_Source document_.

'''

Component Form Operations

If $\vec{a} = a_1\hat{i} + a_2\hat{j} + a_3\hat{k}$ and $\vec{b} = b_1\hat{i} + b_2\hat{j} + b_3\hat{k}$, then:

Addition: $\vec{a} + \vec{b} = (a_1+b_1)\hat{i} + (a_2+b_2)\hat{j} + (a_3+b_3)\hat{k}$

Subtraction: $\vec{a} - \vec{b} = (a_1-b_1)\hat{i} + (a_2-b_2)\hat{j} + (a_3-b_3)\hat{k}$

Equal Vectors: $\vec{a} = \vec{b}$ if and only if $a_1 = b_1, a_2 = b_2, a_3 = b_3$

Vector Joining Two Points

Vector from $P_1(x_1, y_1, z_1)$ to $P_2(x_2, y_2, z_2)$: $\vec{P_1P_2} = (x_2-x_1)\hat{i} + (y_2-y_1)\hat{j} + (z_2-z_1)\hat{k}$ $|\vec{P_1P_2}| = \sqrt{(x_2-x_1)^2 + (y_2-y_1)^2 + (z_2-z_1)^2}$

Section Formula ★★★★★

Internal Division: If R divides PQ internally in ratio m:n, then: $\vec{OR} = \frac{m\vec{OQ} + n\vec{OP}}{m+n}$
External Division: If R divides PQ externally in ratio m:n, then: $\vec{OR} = \frac{m\vec{OQ} - n\vec{OP}}{m-n}$
Midpoint Formula: (when m = n = 1) $\vec{OR} = \frac{\vec{OP} + \vec{OQ}}{2}$
Memory Aid:
Internal: "+" in numerator, "+" in denominator
External: "−" in numerator, "−" in denominator
• For midpoint: Just average the position vectors!

'''

_Challenges_.
A: In the vector notes, what values of m and n turn the section formula into the midpoint formula?
B: From the vector notes, write out word for word the passage that begins at the words "Section Formula ★★★★★" and stops after "the position vectors!".
The lines after this have nothing to do with the vector notes.

_Data_.

'''

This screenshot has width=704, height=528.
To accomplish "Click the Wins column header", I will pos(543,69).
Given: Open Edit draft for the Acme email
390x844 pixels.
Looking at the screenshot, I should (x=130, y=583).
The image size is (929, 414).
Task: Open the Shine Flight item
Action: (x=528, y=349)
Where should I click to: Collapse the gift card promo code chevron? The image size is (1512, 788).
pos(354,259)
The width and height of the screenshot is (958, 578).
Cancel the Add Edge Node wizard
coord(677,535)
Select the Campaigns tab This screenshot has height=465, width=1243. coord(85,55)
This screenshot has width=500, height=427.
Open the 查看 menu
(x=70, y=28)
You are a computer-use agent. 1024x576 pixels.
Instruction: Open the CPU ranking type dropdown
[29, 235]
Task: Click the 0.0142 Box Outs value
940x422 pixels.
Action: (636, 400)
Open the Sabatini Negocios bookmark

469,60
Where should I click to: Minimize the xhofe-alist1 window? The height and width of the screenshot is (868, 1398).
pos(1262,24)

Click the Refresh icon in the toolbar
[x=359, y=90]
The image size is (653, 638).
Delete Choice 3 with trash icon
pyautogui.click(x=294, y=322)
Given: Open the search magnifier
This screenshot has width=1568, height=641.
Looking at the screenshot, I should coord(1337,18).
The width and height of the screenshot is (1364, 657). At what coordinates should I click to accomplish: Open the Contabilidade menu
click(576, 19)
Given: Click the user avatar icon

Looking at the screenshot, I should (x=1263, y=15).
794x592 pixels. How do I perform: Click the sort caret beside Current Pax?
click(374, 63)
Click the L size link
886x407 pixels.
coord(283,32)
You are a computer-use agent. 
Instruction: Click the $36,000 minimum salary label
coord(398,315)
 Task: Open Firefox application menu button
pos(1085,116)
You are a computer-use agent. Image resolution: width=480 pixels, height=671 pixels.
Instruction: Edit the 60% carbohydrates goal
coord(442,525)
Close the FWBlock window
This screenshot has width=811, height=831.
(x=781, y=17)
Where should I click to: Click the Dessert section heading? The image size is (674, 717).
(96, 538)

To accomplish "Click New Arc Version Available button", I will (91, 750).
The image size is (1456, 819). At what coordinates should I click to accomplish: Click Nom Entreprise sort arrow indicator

'''

_Replies_.
A: m = n = 1

B:
Section Formula ★★★★★

Internal Division: If R divides PQ internally in ratio m:n, then: $\vec{OR} = \frac{m\vec{OQ} + n\vec{OP}}{m+n}$
External Division: If R divides PQ externally in ratio m:n, then: $\vec{OR} = \frac{m\vec{OQ} - n\vec{OP}}{m-n}$
Midpoint Formula: (when m = n = 1) $\vec{OR} = \frac{\vec{OP} + \vec{OQ}}{2}$
Memory Aid:
Internal: "+" in numerator, "+" in denominator
External: "−" in numerator, "−" in denominator
• For midpoint: Just average the position vectors!